17 May 2010 · No Comments

song of the week: Pärlor åt svinen

album of the week: a reference of female-fronted punk rock 1977-89

Anybody who’s known me long enough is doubtless tired of my riff about how what jumpstarts the aging process is when you stop falling in love with new music. It’s a little worrisome that I followed up a spin through the new album from The Alarm (Direct Action; not bad — seemed stronger than Guerilla Tactics) by exhuming some of their ‘84 and ‘85 material (embarrassing as it is, although I know by some objective standards those are not good records — watered-down Clash or U2, depending on which album you pick — they still get my blood pumping).
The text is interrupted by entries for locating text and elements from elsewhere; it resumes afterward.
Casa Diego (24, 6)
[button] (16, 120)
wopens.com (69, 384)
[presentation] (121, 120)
But I think it’s reasonable to make some exception for older music that you never actually heard before, and that’s what the floating-around-the-internets 12(!)-volume Reference of Female-Fronted Punk 1977-89 is chock full of. I’ve made it through volume 5 so far, and along the way revisited plenty of familiar names (Poison Girls get a special shout-out as a “oh yeah, I need to listen to that album right now!” pick — “Other” still knocks me out.)

What’s primarily amazing about this compilation, though, isn’t the trip-down-memory-lane aspect, it’s the incredible breadth of artists I’d never heard of before. You know the saw about how 25 people bought the first Velvet Underground album and/or the first Big Star album, but they all formed bands? A Reference of Female-Fronted Punk 1977-89 suggests that if a few million people heard The Sex Pistols, a few thousand of them started bands that only 25 people heard. Or maybe heard only for Warhol’s fifteen minutes. There are plenty of underexposed English-singing artists from the US and the UK, but what knocks me out about the selection as a whole is its polylingual and global scope.
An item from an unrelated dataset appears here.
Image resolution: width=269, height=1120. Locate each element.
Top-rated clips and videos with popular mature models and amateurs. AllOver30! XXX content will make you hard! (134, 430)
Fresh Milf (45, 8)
My absolute favorite find so far is Sweden’s Fega Påhopp (”Cowardly Attack,” if I can trust the Internets) who apparently only released this one stunning single. The B-side “Hålla masken” is swell enough stuff, but the A-side, “Pärlor åt svinen” (confusingly mislabeled as “Hålla masken” by A Reference of Female-Fronted Punk 1977-89) is the stunner. It starts out rather unassumingly (if I were splitting genre hairs I’d call Fega Påhopp “postpunk”; certainly not hardcore) but midway through the song takes a hard left turn and accelerates into deep uncharted waters. The vocal performance is flat-out amazing — I was reminded of the first time Kristin Hersh curdled my blood with “Hate My Way,” and Screamin’ Jay Hawkins demented utterances in “I Put A Spell on You.” And I played it again, and again, and again.

Just so you don’t think Ive become a helpless fuddy-duddy, I did listen to some new stuff this past week, with Male Bonding (cue the Pitchfork hype-cycle backlash in three … two … one … but I thought this was solid, if every safe) and, especially, Effi Briest at the top of the heap.

p.s. If I listen to a lotta Ronne James Dio this week, that ain’t about nostalgia, that’s about paying respect.